1 μL of test compound is added to each well of a clear bottom 96-well plate (PACKARD, Meriden, Conn.) to give final concentration of compound in the assay of 10 μM, 100 μM or 200 μM. Solvent without test compound is added to control wells.

MDCK cells, ATCC no. CCL-34 (American Type Culture Collection, Manassas, Va.), are maintained in sterile conditions following the instructions in the ATCC production information sheet. Confluent MDCK cells are trypsinized, harvested, and diluted to a concentration of 0.1×106 cells/mL with warm (37° C.) medium (VITACELL Minimum Essential Medium Eagle, ATCC catalog # 30-2003). 100 μL of diluted cells is added to each well, except for five standard curve control wells that contain 100 μL of warm medium without cells. The plate is then incubated at 37° C. under 95% O2, 5% CO2 for 2 hours with constant shaking. After incubation, 50 μL of mammalian cell lysis solution (from the PACKARD (Meriden, CT) ATP-LITE-M Luminescent ATP detection kit) is added per well, the wells are covered with PACKARD TOPSEAL stickers, and plates are shaken at approximately. 700 rpm on a suitable shaker for 2 minutes.

Compounds causing toxicity will decrease ATP production, relative to untreated cells. The ATP-LITE-M Luminescent ATP detection kit is generally used according to the manufacturer's instructions to measure ATP production in treated and untreated MDCK cells. PACKARD ATP LITE-M reagents are allowed to equilibrate to room temperature. Once equilibrated, the lyophilized substrate solution is reconstituted in 5.5 mL of substrate buffer solution (from kit). Lyophilized ATP standard solution is reconstituted in deionized water to give a 10 nM stock. For the five control wells, 10 μL of serially diluted PACKARD standard is added to each of the standard curve control wells to yield a final concentration in each subsequent well of 200 nM, 100 nM, 50 nM, 25 nM, and 12.5 nM. PACKARD substrate solution (50 μL) is added to all wells, which are then covered, and the plates are shaken at approximately 700 rpm on a suitable shaker for 2 minutes.

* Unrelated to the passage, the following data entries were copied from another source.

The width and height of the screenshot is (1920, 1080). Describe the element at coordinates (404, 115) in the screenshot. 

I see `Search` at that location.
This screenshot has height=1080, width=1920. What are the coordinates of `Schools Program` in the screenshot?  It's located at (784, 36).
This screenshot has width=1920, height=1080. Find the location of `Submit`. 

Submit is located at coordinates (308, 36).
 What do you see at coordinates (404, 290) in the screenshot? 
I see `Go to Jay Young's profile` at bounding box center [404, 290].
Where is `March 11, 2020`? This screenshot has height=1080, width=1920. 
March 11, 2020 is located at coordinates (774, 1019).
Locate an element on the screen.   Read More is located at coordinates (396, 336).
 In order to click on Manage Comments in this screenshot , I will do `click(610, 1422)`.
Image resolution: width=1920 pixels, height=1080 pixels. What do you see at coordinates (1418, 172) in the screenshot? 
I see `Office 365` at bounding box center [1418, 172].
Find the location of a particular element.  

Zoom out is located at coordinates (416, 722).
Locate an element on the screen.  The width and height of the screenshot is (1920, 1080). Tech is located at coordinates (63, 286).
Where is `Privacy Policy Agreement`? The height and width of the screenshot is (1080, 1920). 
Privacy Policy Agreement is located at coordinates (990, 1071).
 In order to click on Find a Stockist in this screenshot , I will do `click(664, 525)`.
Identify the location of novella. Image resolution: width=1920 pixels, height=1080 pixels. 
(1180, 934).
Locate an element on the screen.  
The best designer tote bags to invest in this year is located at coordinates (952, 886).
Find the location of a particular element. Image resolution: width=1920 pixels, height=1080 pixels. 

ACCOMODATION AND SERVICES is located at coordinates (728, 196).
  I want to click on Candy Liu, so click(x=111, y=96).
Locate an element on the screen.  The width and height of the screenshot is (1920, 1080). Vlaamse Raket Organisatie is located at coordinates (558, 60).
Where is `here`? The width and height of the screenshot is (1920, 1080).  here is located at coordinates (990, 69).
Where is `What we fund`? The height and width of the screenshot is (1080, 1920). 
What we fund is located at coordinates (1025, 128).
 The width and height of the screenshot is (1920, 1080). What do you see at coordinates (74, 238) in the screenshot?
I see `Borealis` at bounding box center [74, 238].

A white PACKARD sticker is attached to the bottom of each plate and samples are dark adapted by wrapping plates in foil and placing in the dark for 10 minutes. Luminescence is then measured at 22° C. using a luminescence counter (e.g., PACKARD TOPCOUNT Microplate Scintillation and Luminescence Counter or TECAN SPECTRAFLUOR PLUS), and ATP levels calculated from the standard curve. ATP levels in cells treated with test compound(s) are compared to the levels determined for untreated cells. Cells treated with 10 μM of a preferred test compound exhibit ATP levels that are at least 80%, preferably at least 90%, of the untreated cells. When a 100 μM concentration of the test compound is used, cells treated with preferred test compounds exhibit ATP levels that are at least 50%, preferably at least 80%, of the ATP levels detected in untreated cells.